___ SELECTED EXTRACT

Most physicians are not adequately trained to assess the underlying causes of complex, chronic disease and to apply strategies such as nutrition, diet, and exercise to both treat and prevent these illnesses in their patients.
Patient-centered care. The focus of functional medicine is on patient-centered care, promoting health as a positive vitality, beyond just the absence of disease. By listening to the patient and learning his or her story, the practitioner brings the patient into the discovery process and tailors treatments that address the individual’s unique needs.
An integrative, science-based healthcare approach. Functional medicine practitioners look “upstream” to consider the complex web of interactions in the patient’s history, physiology, and lifestyle that can lead to illness. The unique genetic makeup of each patient is considered, along with both internal (mind, body, and spirit) and external (physical and social environment) factors that affect total functioning.
Integrating best medical practices. Functional medicine integrates traditional Western medical practices with what is sometimes considered “alternative” or “integrative” medicine, creating a focus on prevention through nutrition, diet, and exercise; use of the latest laboratory testing and other diagnostic techniques; and prescribed combinations of drugs and/or botanical medicines, supplements, therapeutic diets, detoxification programs, or stress-management techniques.
Environmental inputs – The air you breathe and the water you drink, the particular diet you eat, the quality of the food available to you, your level of physical exercise, and toxic exposures or traumas you have experienced all affect your health.
Mind-body elements – Psychological, spiritual, and social factors all can have a profound influence on your health. Considering these areas helps the functional medicine practitioner see your health in the context of you as a whole person, not just in terms of your physical symptoms.
Genetic makeup – Although individual genes may make you more susceptible to some diseases, your DNA is not an unchanging blueprint for your life. Emerging research shows that your genes may be influenced by everything in your environment, as well as your experiences, attitudes, and beliefs. That means it is possible to change the way genes are activated and expressed.
Through assessment of these underlying causes and triggers of dysfunction, the functional medicine practitioner is able to understand how key processes are affected. These are the body’s processes that keep you alive. Some occur at the cellular level and involve how cells function, repair, and maintain themselves. These processes are related to larger biological functions, such as:
- how your body rids itself of toxins
- structural integrity
- regulation of hormones and neurotransmitters
- digestion and absorption of nutrients and the health of the digestive tract
- immune system function
- psychological and spiritual equilibrium
- inflammatory responses
- how you produce energy
All of these processes are influenced by both environmental factors and your genetic make-up; when they are disturbed or imbalanced, they lead to symptoms, which can lead to disease if effective interventions are not applied.

______
___ DATA SEGMENT

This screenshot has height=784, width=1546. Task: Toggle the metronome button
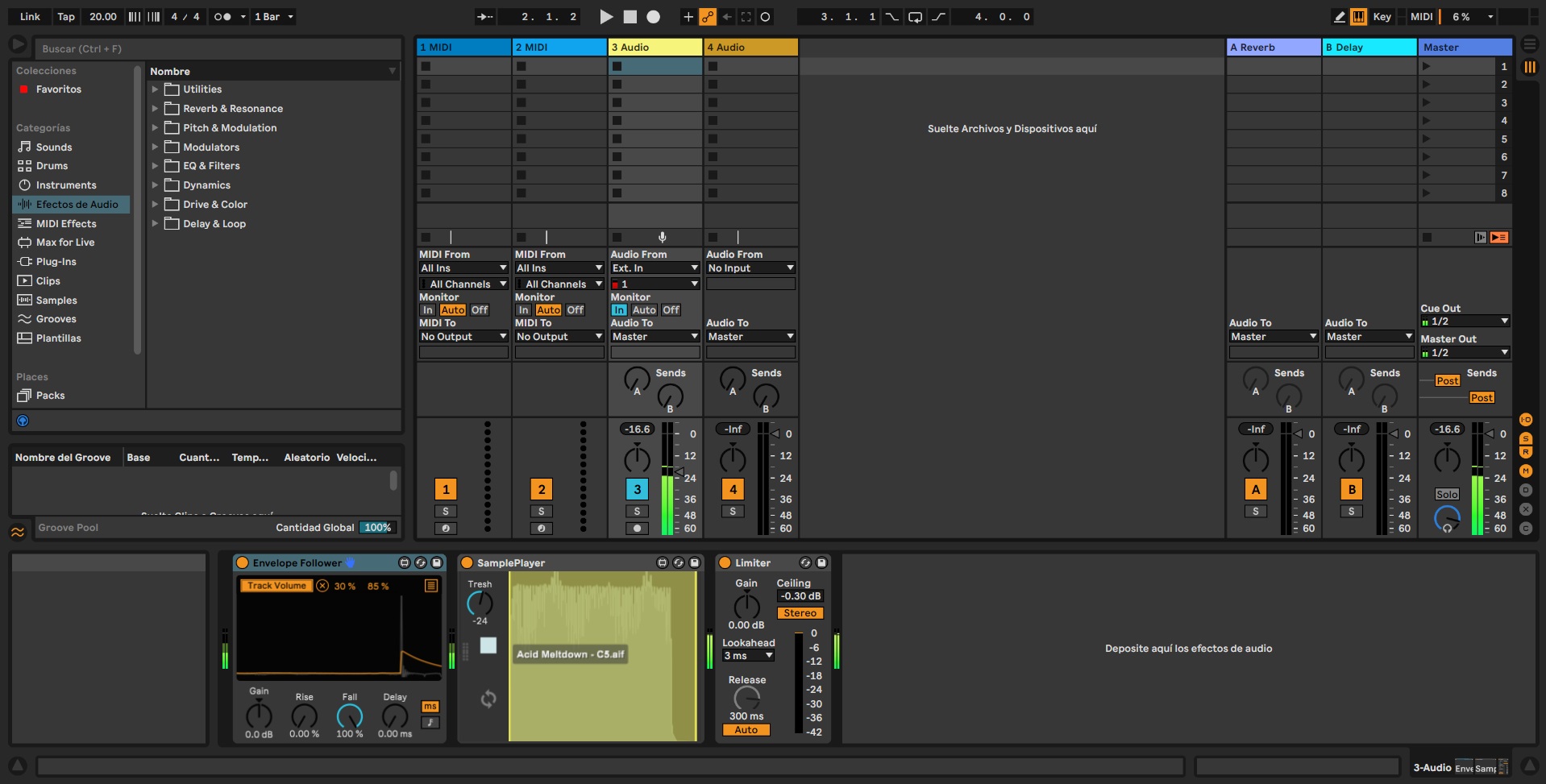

______

◆ **EXERCISE 1**
Answer these questions using the functional medicine text:
(a) Which three strategies does the text say most physicians are not adequately trained to apply?
(b) When functional medicine practitioners look "upstream," what do they consider?
(c) According to emerging research, by what may your genes be influenced?
◆ **EXERCISE 2**
List every larger biological function that the functional medicine text names as related to the body's key processes.
◆ **EXERCISE 3**
Reproduce the passage of the functional medicine text between "Patient-centered care. The" and "affect total functioning.", inclusive.

◆ **EXERCISE RESPONSE 1**
(a) Nutrition, diet, and exercise.
(b) The complex web of interactions in the patient's history, physiology, and lifestyle that can lead to illness.
(c) Everything in your environment, as well as your experiences, attitudes, and beliefs.

◆ **EXERCISE RESPONSE 2**
- how your body rids itself of toxins
- structural integrity
- regulation of hormones and neurotransmitters
- digestion and absorption of nutrients and the health of the digestive tract
- immune system function
- psychological and spiritual equilibrium
- inflammatory responses
- how you produce energy

◆ **EXERCISE RESPONSE 3**
Patient-centered care. The focus of functional medicine is on patient-centered care, promoting health as a positive vitality, beyond just the absence of disease. By listening to the patient and learning his or her story, the practitioner brings the patient into the discovery process and tailors treatments that address the individual’s unique needs.
An integrative, science-based healthcare approach. Functional medicine practitioners look “upstream” to consider the complex web of interactions in the patient’s history, physiology, and lifestyle that can lead to illness. The unique genetic makeup of each patient is considered, along with both internal (mind, body, and spirit) and external (physical and social environment) factors that affect total functioning.